--- Given data ---

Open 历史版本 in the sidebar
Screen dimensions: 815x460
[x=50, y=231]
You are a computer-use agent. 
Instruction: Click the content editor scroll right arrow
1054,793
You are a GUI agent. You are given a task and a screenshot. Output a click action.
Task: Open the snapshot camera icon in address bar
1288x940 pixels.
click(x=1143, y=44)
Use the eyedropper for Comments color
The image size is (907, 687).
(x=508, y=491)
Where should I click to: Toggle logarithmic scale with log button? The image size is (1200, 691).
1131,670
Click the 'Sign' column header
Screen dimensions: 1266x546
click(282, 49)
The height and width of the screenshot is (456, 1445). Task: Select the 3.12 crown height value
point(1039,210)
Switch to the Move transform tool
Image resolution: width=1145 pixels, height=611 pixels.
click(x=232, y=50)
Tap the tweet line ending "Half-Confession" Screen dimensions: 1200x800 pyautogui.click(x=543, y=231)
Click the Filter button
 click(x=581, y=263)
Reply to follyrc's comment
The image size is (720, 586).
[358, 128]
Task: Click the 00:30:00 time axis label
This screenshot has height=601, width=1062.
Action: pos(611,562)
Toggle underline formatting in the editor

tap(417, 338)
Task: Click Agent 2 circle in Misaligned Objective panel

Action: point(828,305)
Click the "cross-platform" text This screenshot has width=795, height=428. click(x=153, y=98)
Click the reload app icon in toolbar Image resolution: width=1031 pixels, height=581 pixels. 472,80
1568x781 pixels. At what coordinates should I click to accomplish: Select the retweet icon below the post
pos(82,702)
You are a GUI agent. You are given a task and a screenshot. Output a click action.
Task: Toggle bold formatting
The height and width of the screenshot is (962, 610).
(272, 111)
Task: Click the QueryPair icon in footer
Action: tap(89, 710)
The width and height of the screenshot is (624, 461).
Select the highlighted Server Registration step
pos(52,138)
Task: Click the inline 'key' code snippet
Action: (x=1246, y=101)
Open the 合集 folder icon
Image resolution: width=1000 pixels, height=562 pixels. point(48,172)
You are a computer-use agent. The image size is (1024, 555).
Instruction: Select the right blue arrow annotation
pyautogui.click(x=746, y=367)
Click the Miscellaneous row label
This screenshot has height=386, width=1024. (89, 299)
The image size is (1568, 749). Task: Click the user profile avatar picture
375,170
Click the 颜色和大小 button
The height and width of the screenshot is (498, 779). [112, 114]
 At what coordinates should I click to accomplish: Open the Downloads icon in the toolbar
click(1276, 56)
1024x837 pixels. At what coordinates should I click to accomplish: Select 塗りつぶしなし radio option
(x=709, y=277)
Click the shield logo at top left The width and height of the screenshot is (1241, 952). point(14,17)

---

# Activity:
All of the records above are to be copied exactly.

# Answer for the task:
Open 历史版本 in the sidebar
Screen dimensions: 815x460
[x=50, y=231]
You are a computer-use agent. 
Instruction: Click the content editor scroll right arrow
1054,793
You are a GUI agent. You are given a task and a screenshot. Output a click action.
Task: Open the snapshot camera icon in address bar
1288x940 pixels.
click(x=1143, y=44)
Use the eyedropper for Comments color
The image size is (907, 687).
(x=508, y=491)
Where should I click to: Toggle logarithmic scale with log button? The image size is (1200, 691).
1131,670
Click the 'Sign' column header
Screen dimensions: 1266x546
click(282, 49)
The height and width of the screenshot is (456, 1445). Task: Select the 3.12 crown height value
point(1039,210)
Switch to the Move transform tool
Image resolution: width=1145 pixels, height=611 pixels.
click(x=232, y=50)
Tap the tweet line ending "Half-Confession" Screen dimensions: 1200x800 pyautogui.click(x=543, y=231)
Click the Filter button
 click(x=581, y=263)
Reply to follyrc's comment
The image size is (720, 586).
[358, 128]
Task: Click the 00:30:00 time axis label
This screenshot has height=601, width=1062.
Action: pos(611,562)
Toggle underline formatting in the editor

tap(417, 338)
Task: Click Agent 2 circle in Misaligned Objective panel

Action: point(828,305)
Click the "cross-platform" text This screenshot has width=795, height=428. click(x=153, y=98)
Click the reload app icon in toolbar Image resolution: width=1031 pixels, height=581 pixels. 472,80
1568x781 pixels. At what coordinates should I click to accomplish: Select the retweet icon below the post
pos(82,702)
You are a GUI agent. You are given a task and a screenshot. Output a click action.
Task: Toggle bold formatting
The height and width of the screenshot is (962, 610).
(272, 111)
Task: Click the QueryPair icon in footer
Action: tap(89, 710)
The width and height of the screenshot is (624, 461).
Select the highlighted Server Registration step
pos(52,138)
Task: Click the inline 'key' code snippet
Action: (x=1246, y=101)
Open the 合集 folder icon
Image resolution: width=1000 pixels, height=562 pixels. point(48,172)
You are a computer-use agent. The image size is (1024, 555).
Instruction: Select the right blue arrow annotation
pyautogui.click(x=746, y=367)
Click the Miscellaneous row label
This screenshot has height=386, width=1024. (89, 299)
The image size is (1568, 749). Task: Click the user profile avatar picture
375,170
Click the 颜色和大小 button
The height and width of the screenshot is (498, 779). [112, 114]
 At what coordinates should I click to accomplish: Open the Downloads icon in the toolbar
click(1276, 56)
1024x837 pixels. At what coordinates should I click to accomplish: Select 塗りつぶしなし radio option
(x=709, y=277)
Click the shield logo at top left The width and height of the screenshot is (1241, 952). point(14,17)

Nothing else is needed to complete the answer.